The site was significant long after the Iron Age. In the valley beneath it, the remains of the capital of the Anglo-Saxon King Edwin can still be seen. This was built with respect to a Bronze Age cemetery, comprising a number of cairns and barrows by this time around 2000 years old.


‘Yeavering’ derives from the Celtic ‘Din Gefron’, which means ‘hill of the goat’. Today it is the home of the Cheviot goats, some of the only wild goats in Britain. They are descended from the livestock the Neolithic farmers brought with them from the Middle East. The hill is also linked to the goat-headed God Pan, who reflects the wilds of the natural world and is linked to the Celtic Cernunnos. Perhaps this site was once a centre for his reverence. It’s certainly appropriate.

Walking this area involves struggling through sodden heather and bracken, which disguises deep peaty holes and ankle-turning rocks, with wind gusting strong enough to knock a person over. And then the wind whips the clouds away to reveal a vast and beautiful landscape dazzling in the sunlight, before the rain closes in again. This is a land where nature tolerates its human intruders.

And when I was climbing down the steep hillside, I saw what I thought was a horned statue sitting by a stream. When it turned to look at me, I nearly fell off the mountain! I never did identify what I’d seen, but perhaps it was a manifestation of Pan or Cernunnos who has such a long connection with this place. When I wrote my novel The Story of Light, in which Yeavering Bell is a key place, I put that in the story for posterity.

Monday, 25 February 2019

Meon Hill Iron Age Fort



The wide-ranging view from Meon Hill.



Meon Hill, a prominent hill in south Warwickshire, is the location of an Iron Age hill fort, likely built on an earlier Bronze Age site. The hill is formidably steep with a wide, flat top, and the surrounding ditches and banks, positioned to make full use of the topology, are still several metres deep in places. Little modern excavation work has been done but quantities of Bronze Age, Iron Age and Romano-British finds including pottery and worked stones have been found.

Meon Hill dominates the surrounding landscape and offers commanding views for several miles in almost every direction. Similar to other hill sites, it was designed to be seen. The nearby Ilmington Hill, which is much larger and much more sprawling, has no such eye-catching dominance and although it harbours several ancient features, there is nothing of such dramatic presence.




             The still prominent ramparts



Meon has a powerful atmosphere. A deep sense of magic infuses the hill, and it’s unsurprising that Meon Hill is prominent in local folklore.

Tradition states that the Devil lives beneath it, and rides out on dark nights with his pack of infernal hounds. This is almost certainly a Christianised version of the much older Gwyn ap Nudd, the Celtic ruler of the underworld who was associated with prominent hills and was master of the Cwn Annwfn, a pack of spectral hounds. Gwyn was later synonymised with the Devil.

This story may have arisen due to the spectacular remains of the now long-forgotten site, or perhaps it originated when the site was in occupation and Gwyn was still commonly revered.
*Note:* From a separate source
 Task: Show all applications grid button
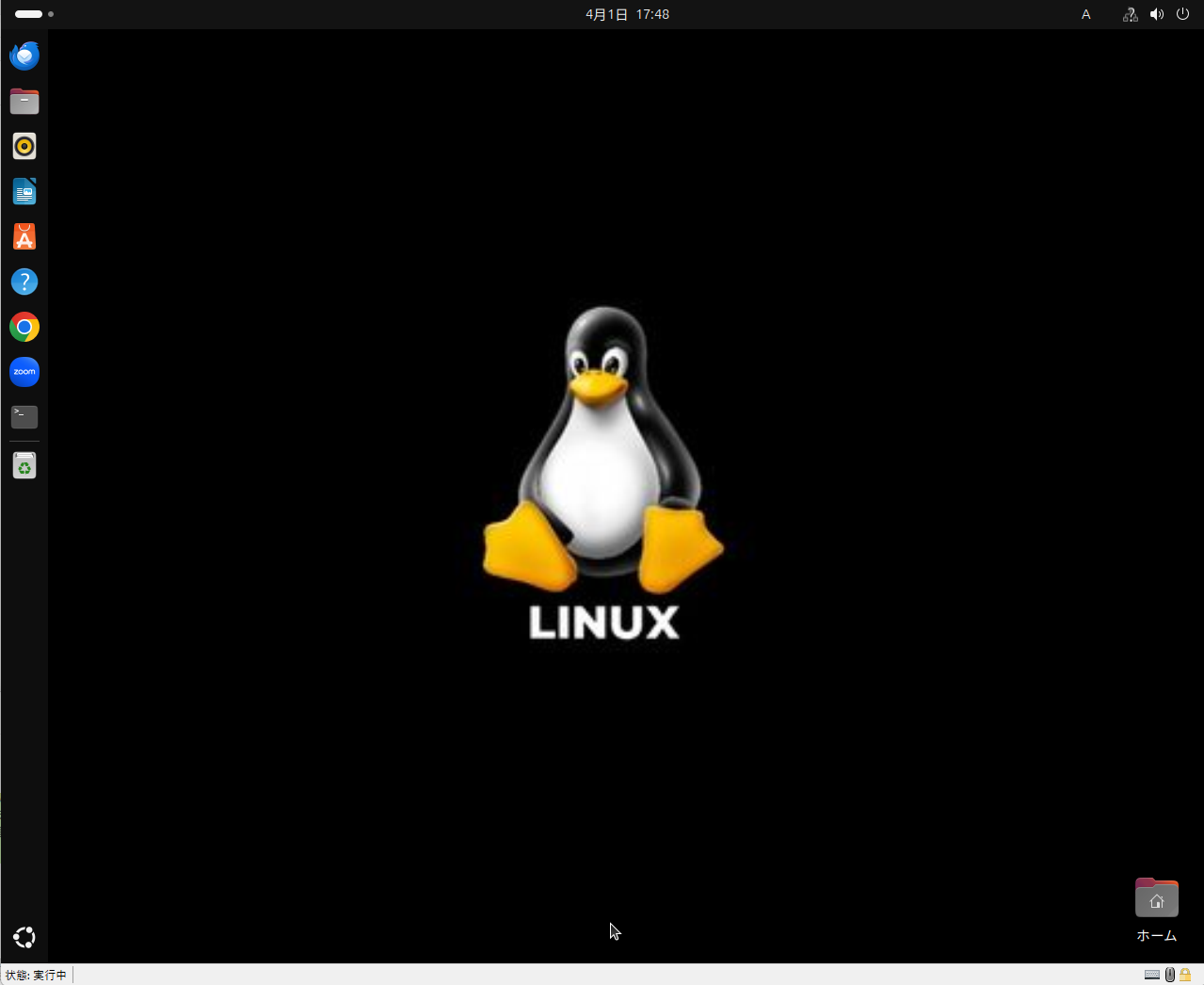click(x=24, y=937)
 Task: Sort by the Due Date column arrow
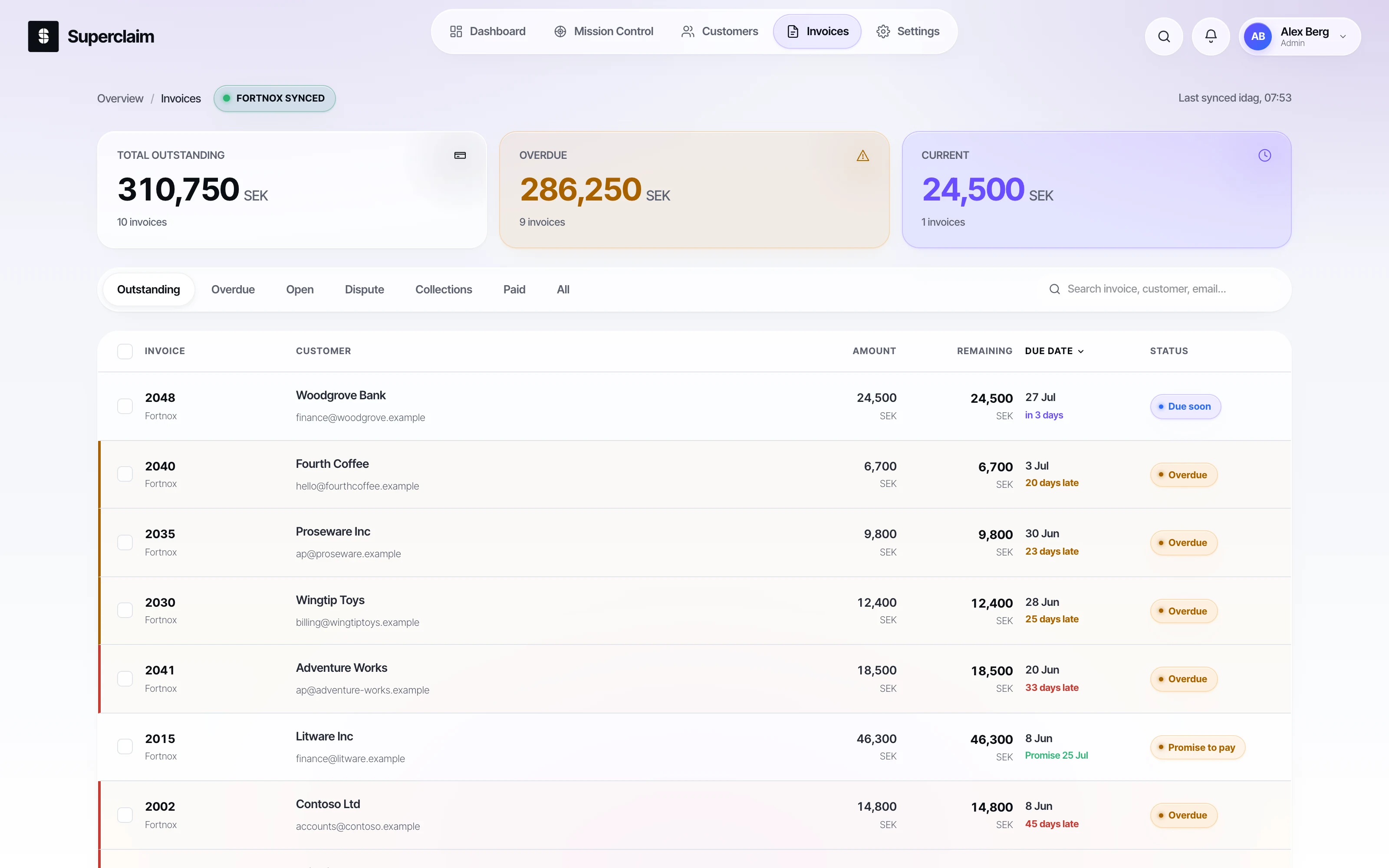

Perhaps powerful Druids commanded this site.

A more sinister story comes from the 1940s. A farm worker called Charles Walton was found dead on the hill with a pitchfork through his neck. The story was quickly linked to witchcraft. Charles was said to have been murdered because of his link to the Devil. Spectral black dogs were also associated with the crime.

Despite a lengthy police investigation, the murder was never solved, but the story adds to the powerful sense of magic many people feel here.